Опять вспомнилось о сабле. Посожалел, что она принадлежит не мне, а Вовке. Но это справедливо. А справедливость дороже всего. Не только сабли для друга не жалко, но даже пулемёта «Максим». Да вообще — всего. И видение клинка исчезло из моего воображения, уступив место Павке Корчагину с его подвигами. Вот с кем я помчался бы в атаку.

…Утром просыпаюсь рано, Славик ещё посапывает в своей половине кровати у стенки. Сразу звонок начштаба. Примчавшись к лестнице, ведшей на чердак в штаб, вижу Вовкину русую, стриженную наголо голову — в проёме чердачной дверцы.

— Што? — встревожено спрашиваю я.

— В пиратов играть будешь?

— А как же? Что за вопрос! Давно мечтаю.

— Я флибустьер Флинт. Захватываем двухмачтовый торговый парусник с золотом. Мачты кораблей выберем на пару. Нападение — в полдень. Проверь по своим бабушкиным часам. Жду. С боем курантов.

Вот у кого мне следует учиться! Чего хочешь, может добиться! И надо взять его правило — не отступать! Только вперёд! Сокрушать все преграды на пути! Ведь главная жизненная цель — Правда. Правда, справедливость — это всё! Ради них и надо жить!

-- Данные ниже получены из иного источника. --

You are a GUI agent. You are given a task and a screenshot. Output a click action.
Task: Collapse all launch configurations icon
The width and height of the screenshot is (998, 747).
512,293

Не знаю каким образом, но утром уже этого дня все, или почти все знакомые пацаны квартала, были кем-то оповещены о нашей фантастической находке. Под лестницей собралось около десятка огольцов. [24]В штаб вход разрешался лишь тимуровцам нашего отряда. Вовка не позволил проникнуть в свой двор не только приблатнённым соплякам из воровских семей, у которых в тюрьмах и концлагерях отбывают наказание братья или отцы, — мы хорошо знаем, на какие пакости способны их младшие сынки или братишки. Не пустили в Вовкин двор и Тольку Мироеда, и однорукого бывшего вора и солдата-штрафника Лёньку по кличке Бульончик, уверенные, что их старшие «кирюхи» (а Мироед и сам мог) попытаются отнять («казачнуть») нашу находку. Это шакальё частенько грабит младших ребят, особенно тех, за кого некому заступиться, ведь мы, свободская пацанва, хорошо знаем друг друга, кто из нас на что способен, о семьях, в которых живут эти полубеспризорные и всегда голодные ребята. [25]

вернуться

24

Оголец — пацан, парень (просторечное, уличное слово).

вернуться

25

Почти все они в будущем пошли по стопам своих родителей, братьев и сестёр в тюрьмы и концлагеря. Мало кому из них улыбнулось счастье зажить, как большинству людей, на свободе.